Activation of UCP1 in BAT is a key factor in maintaining core body temperature especially when it is exposed to cold environment (Cannon and Nedergaard, 2004). Our study showed that during 6 h of exposure to cold, body temperatures of the untreated mice dropped significantly, displaying impaired thermogenesis compared with the drug treated-mice, which kept higher rectal temperature throughout the experiment, suggesting that supaglutide was able to increase body adaptation to cold exposure by generating more heat.

In current study, we showed that supaglutide enhanced glucose excursion and insulin sensitivity in obese mice. To certain extent, the rate of glucose excursion (IPGTT) depends on body's responsiveness to insulin. We observed that supaglutide significantly decreased hepatic levels of NEFA in obese mice. Since elevated hepatic NEFA can cause liver insulin resistance (Hirabara et al., 2010), it is conceivable that improved lipid metabolism in the obese mice that contributed to improved insulin sensitivity and glucose metabolism in the obese mice.

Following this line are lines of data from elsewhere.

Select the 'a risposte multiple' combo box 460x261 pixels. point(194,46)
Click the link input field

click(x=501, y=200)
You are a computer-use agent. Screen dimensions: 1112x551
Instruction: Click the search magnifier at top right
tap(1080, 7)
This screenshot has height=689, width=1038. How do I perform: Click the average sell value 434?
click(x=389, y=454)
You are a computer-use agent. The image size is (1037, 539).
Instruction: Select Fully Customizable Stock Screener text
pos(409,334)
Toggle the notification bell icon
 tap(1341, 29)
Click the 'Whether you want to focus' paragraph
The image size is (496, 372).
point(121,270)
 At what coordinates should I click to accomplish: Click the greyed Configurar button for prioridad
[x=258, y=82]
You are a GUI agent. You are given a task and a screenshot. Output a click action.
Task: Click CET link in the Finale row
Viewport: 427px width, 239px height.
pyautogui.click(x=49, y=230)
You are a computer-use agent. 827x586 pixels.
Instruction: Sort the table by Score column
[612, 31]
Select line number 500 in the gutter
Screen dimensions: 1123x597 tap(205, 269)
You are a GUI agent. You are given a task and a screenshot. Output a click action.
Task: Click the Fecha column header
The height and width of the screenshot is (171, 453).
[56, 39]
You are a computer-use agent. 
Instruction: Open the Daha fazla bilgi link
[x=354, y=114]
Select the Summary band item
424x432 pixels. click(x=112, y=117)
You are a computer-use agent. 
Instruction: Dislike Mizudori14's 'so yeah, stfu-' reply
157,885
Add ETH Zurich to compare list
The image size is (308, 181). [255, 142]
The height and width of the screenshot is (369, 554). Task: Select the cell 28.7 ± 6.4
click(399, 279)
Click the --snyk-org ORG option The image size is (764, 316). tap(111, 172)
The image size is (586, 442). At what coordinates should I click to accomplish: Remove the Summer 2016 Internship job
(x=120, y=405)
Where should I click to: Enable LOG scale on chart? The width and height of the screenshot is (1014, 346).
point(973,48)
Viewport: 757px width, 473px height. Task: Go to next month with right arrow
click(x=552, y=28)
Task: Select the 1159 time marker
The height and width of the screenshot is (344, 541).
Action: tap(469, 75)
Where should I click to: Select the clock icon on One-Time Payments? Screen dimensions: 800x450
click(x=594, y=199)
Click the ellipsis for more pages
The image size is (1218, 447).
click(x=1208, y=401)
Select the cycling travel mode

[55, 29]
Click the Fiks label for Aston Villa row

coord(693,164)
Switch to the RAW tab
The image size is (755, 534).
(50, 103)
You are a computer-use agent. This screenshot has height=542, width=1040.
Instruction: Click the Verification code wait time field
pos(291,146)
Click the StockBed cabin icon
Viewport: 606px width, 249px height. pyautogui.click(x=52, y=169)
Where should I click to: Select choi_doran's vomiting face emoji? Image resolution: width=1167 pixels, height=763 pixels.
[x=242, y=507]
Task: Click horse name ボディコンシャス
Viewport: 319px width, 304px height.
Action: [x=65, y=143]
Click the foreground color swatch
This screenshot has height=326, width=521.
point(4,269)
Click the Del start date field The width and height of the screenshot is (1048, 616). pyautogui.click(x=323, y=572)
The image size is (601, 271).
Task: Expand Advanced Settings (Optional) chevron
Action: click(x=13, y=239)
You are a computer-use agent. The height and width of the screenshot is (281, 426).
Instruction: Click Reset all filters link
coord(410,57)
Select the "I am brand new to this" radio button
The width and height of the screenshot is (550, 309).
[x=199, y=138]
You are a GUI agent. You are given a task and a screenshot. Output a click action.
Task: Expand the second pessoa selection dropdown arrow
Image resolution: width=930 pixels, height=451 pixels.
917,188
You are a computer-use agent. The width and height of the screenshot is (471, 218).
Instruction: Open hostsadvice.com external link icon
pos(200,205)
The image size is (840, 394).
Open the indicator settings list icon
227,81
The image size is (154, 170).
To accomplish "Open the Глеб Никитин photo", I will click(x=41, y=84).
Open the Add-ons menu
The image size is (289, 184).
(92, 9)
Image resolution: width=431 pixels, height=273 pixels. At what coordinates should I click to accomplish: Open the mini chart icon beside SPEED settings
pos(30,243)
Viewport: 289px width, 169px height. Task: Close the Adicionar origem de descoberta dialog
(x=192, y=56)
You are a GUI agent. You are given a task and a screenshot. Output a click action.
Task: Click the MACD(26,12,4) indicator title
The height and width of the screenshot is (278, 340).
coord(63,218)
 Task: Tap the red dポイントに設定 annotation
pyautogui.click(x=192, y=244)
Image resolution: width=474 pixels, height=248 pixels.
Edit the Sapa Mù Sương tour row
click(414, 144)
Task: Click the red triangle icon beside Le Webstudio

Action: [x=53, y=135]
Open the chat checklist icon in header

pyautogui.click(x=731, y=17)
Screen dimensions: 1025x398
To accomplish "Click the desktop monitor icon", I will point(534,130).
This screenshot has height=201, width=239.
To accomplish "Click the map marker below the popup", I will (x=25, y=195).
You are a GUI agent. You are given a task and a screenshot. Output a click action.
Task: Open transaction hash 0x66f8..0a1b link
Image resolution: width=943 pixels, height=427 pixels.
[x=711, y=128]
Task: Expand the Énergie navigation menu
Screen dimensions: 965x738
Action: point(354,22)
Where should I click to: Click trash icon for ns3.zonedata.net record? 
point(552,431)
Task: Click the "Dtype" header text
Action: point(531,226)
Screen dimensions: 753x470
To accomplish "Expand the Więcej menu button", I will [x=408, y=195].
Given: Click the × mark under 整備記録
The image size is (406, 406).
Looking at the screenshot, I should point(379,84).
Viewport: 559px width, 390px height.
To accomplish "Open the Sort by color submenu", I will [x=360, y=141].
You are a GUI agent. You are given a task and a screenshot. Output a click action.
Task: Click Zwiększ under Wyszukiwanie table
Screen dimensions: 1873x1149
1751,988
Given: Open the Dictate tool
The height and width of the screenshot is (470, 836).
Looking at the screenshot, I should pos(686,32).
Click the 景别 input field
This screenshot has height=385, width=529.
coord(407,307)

In a summary, in the present study, we demonstrated that the long-lasting GLP-1 receptor agonist Supraglutide promoted body weight loss in already established obesity in mice. This was associated with improved obesity-related metabolic disorders including hyperglycemia, hyperlipidemia, and hepatic steatosis. Moreover, we found that the beneficial effect of supaglutide on metabolic condition was associated with suppressed food intake and browning remodeling of WAT. The prolonged half-life and metabolically beneficial effect of supaglutide provides an alternative new tool in studying GLP-1 biology and potentially a novel therapeutic target to treat obesity and its associated metabolic disorders.

Author contributions

QW contributed to the conception and design of the study; YW contributed to performing the major body of the experiments and data analysis of the study; XB, JH and XZ contributed to supaglutide production and performing of CD-1 and db/db mice related experiments. QC and WL contributed to performing part of experiments. YW, XB, JH, XZ, WL, QC, DJ, ZW, RL, and QW contributed to analysis and interpretation of the data. YW and QW contributed to writing the article. All authors have revised the manuscript critically for important intellectual content and given final approval of the version to be published.

Funding

This project was partially supported by grants from Yunnan Provincial Science and Technology Department, Yunnan Development and Reform Commission, Kunming Municipal Bureau of Human Resources and Social Security, and Shanghai Science and Technology Department.

Conflict of interest statement

QW is an inventor of GLP-1 related patents and serves on the Scientific Advisory Board of Diamyd Medical, and a founder of Yinnuo Pharmaceutical Technology Co. Ltd. No other potential conflicts of interest relevant to this article were reported. The other authors declare that the research was conducted in the absence of any commercial or financial relationships that could be construed as a potential conflict of interest.